То, что было до войны, и что стало теперь, любили сравнивать взрослые. Я не сравнивала, там была совсем другая жизнь, и другая девочка смотрела на меня с довоенной фотографии, большеглазая, со светлыми локонами, похожая на куклу только-только из магазина.
Я опять опоздала в школу. Мама дежурила в училище, и мы проспали. Было так страшно светло!
Плакать мы начали, как только проснулись. Я – оттого, что опоздала, а Вовка – оттого, что плакала я. Оделась, натянула на себя ещё одно платье поверх того, в котором спала, кофту, шаровары с дырками на коленках – через них были видны дырки на чулках, – старое пальто, я из него давно выросла.
Вовка помогал, как мог, подавал одну одёжку за другой и тоже плакал. Потом пошла в школу. Я даже не спешила, не знала, который час, какой идёт урок. Каждый день начинался страхом – опоздаю! Успокаивалась только в классе, в своём углу. Но так я ещё не опаздывала ни разу.
Дежурная повела меня прямо к завучу. Та вышла из-за стола:
– Почему ты плачешь?
А я уже и сказать ничего не могу от отчаяния, от непоправимости того, что произошло.
– Почему ты опоздала?
– Мы проспали. Когда проснулись, было совсем светло.
– Кто это – мы? Ты и мама?
– Нет, я и Вовик, мой брат.
– Сколько ему лет?
– Четыре года.
– И вы сами просыпаетесь утром, вас никто не будит? А где мама?
– На работе.
– А часы у вас есть?
– Есть, папины, только они поломаны.
– Хорошо, иди в класс, перестань плакать, ты же взрослая девочка. И попроси Полину Павловну зайти ко мне, когда освободится.
Назавтра Саша стучит мне в окно.
– Что ты?
– Мне велели стучать тебе, чтобы ты не опаздывала!
– Спасибо!
На улице едва светает. По свежему снегу совсем немного следов. На лестнице только маленькие Сашины, по двору ещё одни, большие, от бокового флигеля, а по улице уже много, и чем дальше от дома, тем больше.
Вот он опять, воробей под акацией на углу, я его вижу здесь каждое утро. Ему, наверно, ещё холодней, чем мне, он весь нахохлился, распушил пёрышки и прыгает на одном месте, холодно стоять на таких тоненьких лапках.
Когда только кончится эта зима!
Полина Павловна не пришла в школу, вместо неё в класс входит завуч.
– Садитесь, девочки, я вам почитаю.
Очень холодно, единственное окно наполовину забито фанерой. Мы сидим в пальтишках, закутанные в платки крест-накрест, и слушаем «Робинзона Крузо». Честно говоря, меня не трогают его лишения. Я думаю, какой он счастливый! Там было так тепло!

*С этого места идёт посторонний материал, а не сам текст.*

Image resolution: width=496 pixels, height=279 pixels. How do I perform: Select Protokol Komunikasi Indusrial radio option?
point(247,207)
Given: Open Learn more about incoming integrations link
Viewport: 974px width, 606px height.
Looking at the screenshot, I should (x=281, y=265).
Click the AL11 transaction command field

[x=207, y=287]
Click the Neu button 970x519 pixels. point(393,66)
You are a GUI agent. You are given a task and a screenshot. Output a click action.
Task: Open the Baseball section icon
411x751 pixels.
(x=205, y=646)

Полины Павловны нет день и два. Мы узнаём, что она получила «похоронку». Идём к ней в низкий домик в глубине двора. Десять закутанных девчонок набиваются в крохотную кухню-прихожую, и в ней не повернуться. Полина Павловна открывает дверь в такую же крохотную комнату:
– Проходите, девочки.
Она стала как будто выше ростом, на плечах вместо старого платка, в котором она ходит в школу, чёрная шаль.
Она не спрашивает нас, зачем пришли, и я ругаю себя за эту очередную выдумку. Что можно сказать, когда у человека горе, какие найти слова!
Мы потолкались и ушли. Назавтра Полина Павловна вошла в класс, как всегда, строгая и серьёзная, в стареньком своём платке, и сказала:
– Здравствуйте, девочки. Садитесь. Откройте домашние задания.
И снова утро. Мама на дежурстве. Ещё совсем темно, ещё не может быть поздно! Я одеваюсь, Вовик просыпается и помогает мне, как всегда.